__Task prompt__
The lines from the top of the data down to the line with "The height and width of the screenshot is (360, 456)." should be repeated exactly, both ends included.

__Source material__
---
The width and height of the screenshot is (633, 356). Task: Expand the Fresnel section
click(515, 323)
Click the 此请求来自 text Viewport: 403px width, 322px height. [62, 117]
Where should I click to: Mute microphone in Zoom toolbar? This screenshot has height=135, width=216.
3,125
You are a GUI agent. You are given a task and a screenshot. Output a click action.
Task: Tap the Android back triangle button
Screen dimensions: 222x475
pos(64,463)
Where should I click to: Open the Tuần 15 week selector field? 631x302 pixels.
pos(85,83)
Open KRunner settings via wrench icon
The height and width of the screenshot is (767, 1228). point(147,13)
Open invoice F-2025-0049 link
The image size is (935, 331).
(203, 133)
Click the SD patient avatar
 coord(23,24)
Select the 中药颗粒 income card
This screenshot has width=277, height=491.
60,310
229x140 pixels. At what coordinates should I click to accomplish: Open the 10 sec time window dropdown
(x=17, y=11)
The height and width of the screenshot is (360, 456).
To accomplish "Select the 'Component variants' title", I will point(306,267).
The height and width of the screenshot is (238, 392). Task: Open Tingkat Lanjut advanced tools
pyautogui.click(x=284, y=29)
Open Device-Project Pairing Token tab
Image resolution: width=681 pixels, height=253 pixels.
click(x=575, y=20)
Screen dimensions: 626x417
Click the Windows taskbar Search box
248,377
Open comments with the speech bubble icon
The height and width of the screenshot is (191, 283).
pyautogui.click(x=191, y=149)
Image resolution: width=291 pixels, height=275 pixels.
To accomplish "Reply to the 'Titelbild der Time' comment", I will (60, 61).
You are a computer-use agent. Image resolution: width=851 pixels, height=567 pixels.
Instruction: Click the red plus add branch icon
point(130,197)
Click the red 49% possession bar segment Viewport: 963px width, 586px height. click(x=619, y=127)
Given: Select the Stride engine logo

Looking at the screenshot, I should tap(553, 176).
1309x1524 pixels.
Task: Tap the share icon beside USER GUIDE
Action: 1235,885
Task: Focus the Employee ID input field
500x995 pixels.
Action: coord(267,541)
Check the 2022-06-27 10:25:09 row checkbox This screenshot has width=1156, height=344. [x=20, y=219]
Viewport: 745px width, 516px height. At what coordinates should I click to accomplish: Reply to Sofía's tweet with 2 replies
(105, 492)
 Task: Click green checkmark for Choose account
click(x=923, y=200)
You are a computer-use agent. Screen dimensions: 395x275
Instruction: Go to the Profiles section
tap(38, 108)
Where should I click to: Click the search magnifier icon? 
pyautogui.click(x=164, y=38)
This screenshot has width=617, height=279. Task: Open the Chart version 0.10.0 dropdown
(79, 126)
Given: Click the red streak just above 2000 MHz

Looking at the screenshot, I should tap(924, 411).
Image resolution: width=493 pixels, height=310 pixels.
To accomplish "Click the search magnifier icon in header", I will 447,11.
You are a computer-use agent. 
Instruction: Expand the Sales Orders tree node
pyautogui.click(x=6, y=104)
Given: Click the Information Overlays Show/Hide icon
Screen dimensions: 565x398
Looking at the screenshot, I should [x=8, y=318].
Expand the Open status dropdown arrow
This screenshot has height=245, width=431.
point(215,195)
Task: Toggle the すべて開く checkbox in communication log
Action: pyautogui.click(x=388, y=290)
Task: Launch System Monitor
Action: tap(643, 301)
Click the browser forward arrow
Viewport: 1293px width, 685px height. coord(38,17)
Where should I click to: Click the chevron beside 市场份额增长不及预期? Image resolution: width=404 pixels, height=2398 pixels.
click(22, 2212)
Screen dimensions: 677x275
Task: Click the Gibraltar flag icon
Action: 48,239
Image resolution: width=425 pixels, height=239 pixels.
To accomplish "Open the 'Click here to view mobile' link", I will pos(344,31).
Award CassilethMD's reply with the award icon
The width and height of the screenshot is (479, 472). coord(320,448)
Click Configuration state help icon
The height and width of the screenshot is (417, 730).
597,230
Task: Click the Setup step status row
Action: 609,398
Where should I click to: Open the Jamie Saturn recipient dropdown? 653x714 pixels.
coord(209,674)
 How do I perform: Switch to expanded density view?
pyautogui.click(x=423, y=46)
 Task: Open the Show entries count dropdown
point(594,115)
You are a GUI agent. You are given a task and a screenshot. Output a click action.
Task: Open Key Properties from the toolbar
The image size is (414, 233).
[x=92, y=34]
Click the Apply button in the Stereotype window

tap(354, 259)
---
__Solution to this problem__
The width and height of the screenshot is (633, 356). Task: Expand the Fresnel section
click(515, 323)
Click the 此请求来自 text Viewport: 403px width, 322px height. [62, 117]
Where should I click to: Mute microphone in Zoom toolbar? This screenshot has height=135, width=216.
3,125
You are a GUI agent. You are given a task and a screenshot. Output a click action.
Task: Tap the Android back triangle button
Screen dimensions: 222x475
pos(64,463)
Where should I click to: Open the Tuần 15 week selector field? 631x302 pixels.
pos(85,83)
Open KRunner settings via wrench icon
The height and width of the screenshot is (767, 1228). point(147,13)
Open invoice F-2025-0049 link
The image size is (935, 331).
(203, 133)
Click the SD patient avatar
 coord(23,24)
Select the 中药颗粒 income card
This screenshot has width=277, height=491.
60,310
229x140 pixels. At what coordinates should I click to accomplish: Open the 10 sec time window dropdown
(x=17, y=11)
The height and width of the screenshot is (360, 456).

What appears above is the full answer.